To evaluate the ability of these factors to predict procrastination, the Motivational Diagnostic Test was administered to 1,279 respondents along with two measures of procrastination, including the Irrational Procrastination Scale (Steel, 2010), and the UPPS impulsive behavior scale (Whiteside & Lynam, 2001). The sample comprised of 50.3% male and 49.7% women with a mean age of 33 years. The reliability measures were high with .83 for Expectancy, .84 for Value, and .83 for Impulsiveness. The results showed that the three factors of expectancy, value, and impulsivity accounted for 49% of the variance in procrastination. The results also highlighted the fact that procrastination is mostly driven by impulsiveness, even though expectancy and value have influence on it as well. Impulsiveness either in the form of frequent distraction by short-term goals or lack of perseverance towards long-term goals can result in procrastination among people.

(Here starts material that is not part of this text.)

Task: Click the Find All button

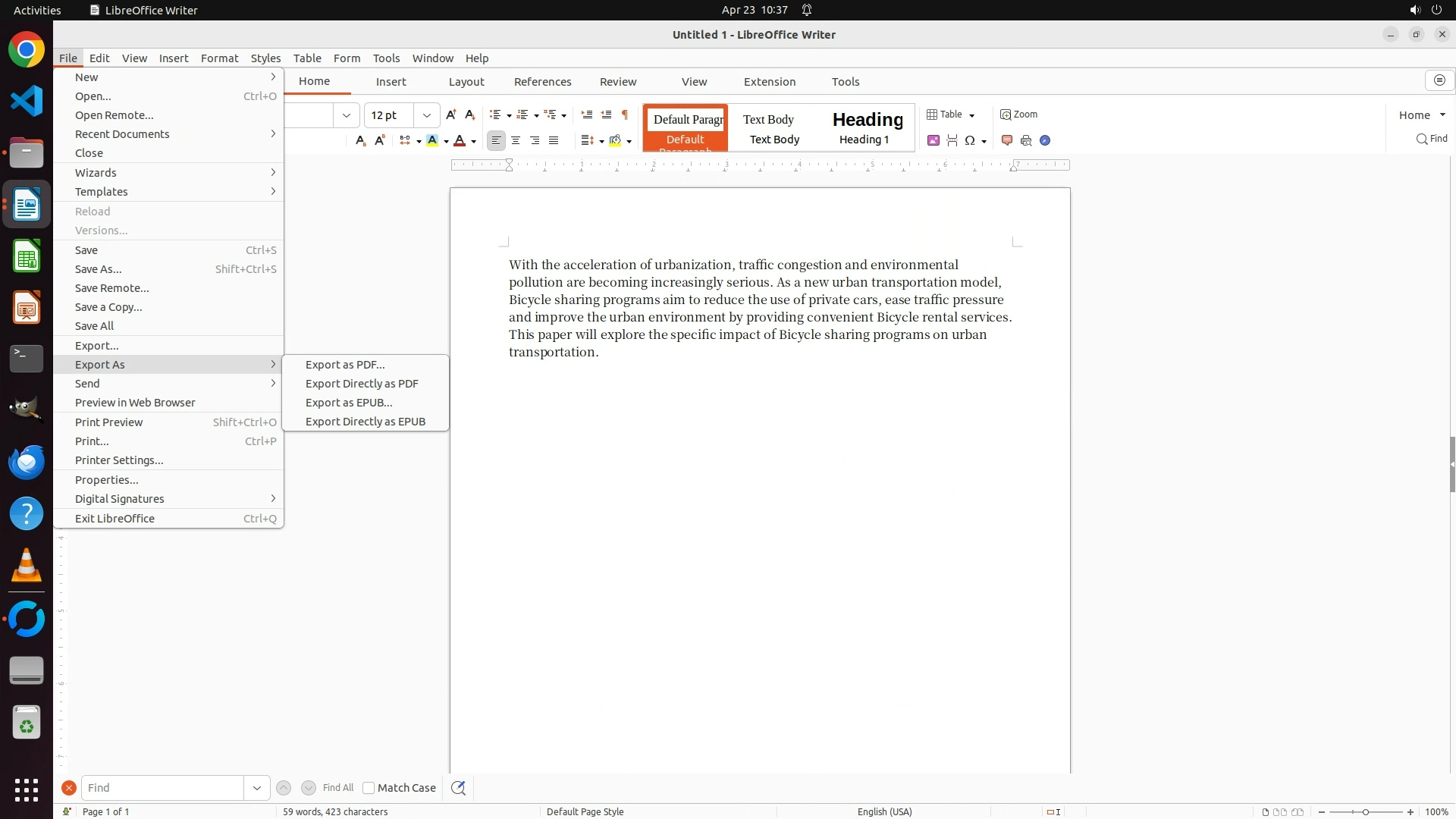Action: [x=338, y=788]
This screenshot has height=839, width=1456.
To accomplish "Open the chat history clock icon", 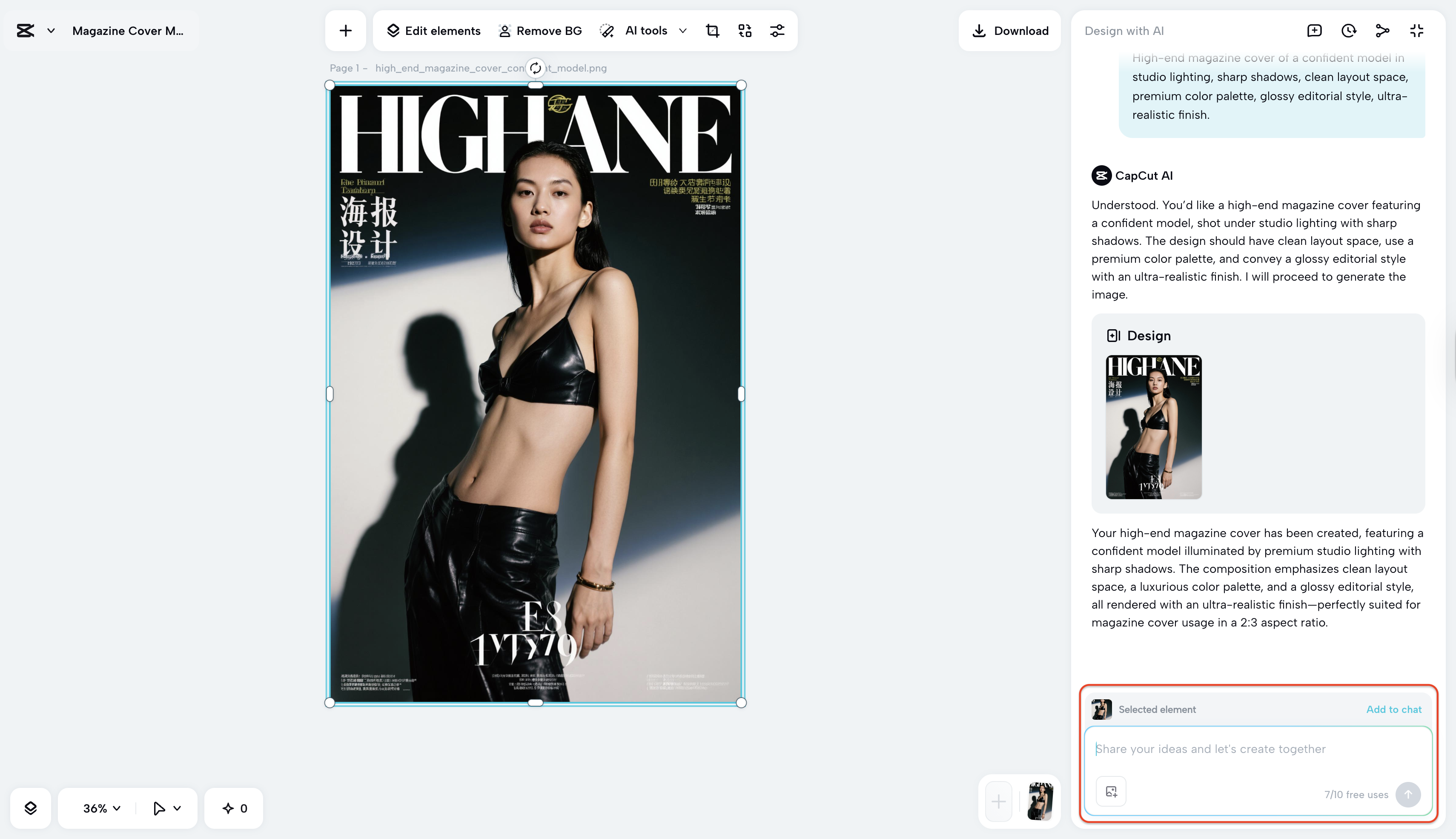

This research and measure was presented at the 7th Procrastination Research Conference Biennial Meeting in Amsterdam, Netherlands:
Steel, P. (2011). A diagnostic measure of procrastination. Paper presented at the 7th Procrastination Research Conference Biennial Meeting, Counseling the Procrastinator in Academic Settings, Amsterdam, Netherlands.
Again, you can freely use both the procrastination scale and the diagnostic test for either research or clinical purposes.
Rebetez, M. M. L., Rochat, L., Gay, P., & Van der Linden, M. (2014). Validation of a French version of the Pure Procrastination Scale (PPS). Comprehensive Psychiatry, 55(6), 1442-1447.
Rozental, A., Forsell, E., Svensson, A., Forsström, D., Andersson, G., & Carlbring, P. (2014). Psychometric evaluation of the Swedish version of the pure procrastination scale, the irrational procrastination scale, and the susceptibility to temptation scale in a clinical population. BMC psychology,2(1), 54.
Steel, P. (2010). Arousal, avoidant and decisional procrastinators: Do they exist? Personality and Individual Differences, 48, 926-934.
Steel, P., & Ferrari, J. (2013). Sex, education and procrastination: an epidemiological study of procrastinators’ characteristics from a global sample. European Journal of Personality, 27(1), 51-58.
Whiteside, S., & Lynam, D. (2001). The Five Factor Model and impulsivity: Using a structural model of personality to understand impulsivity. Personality and Individual Differences, 30(4), 669-689.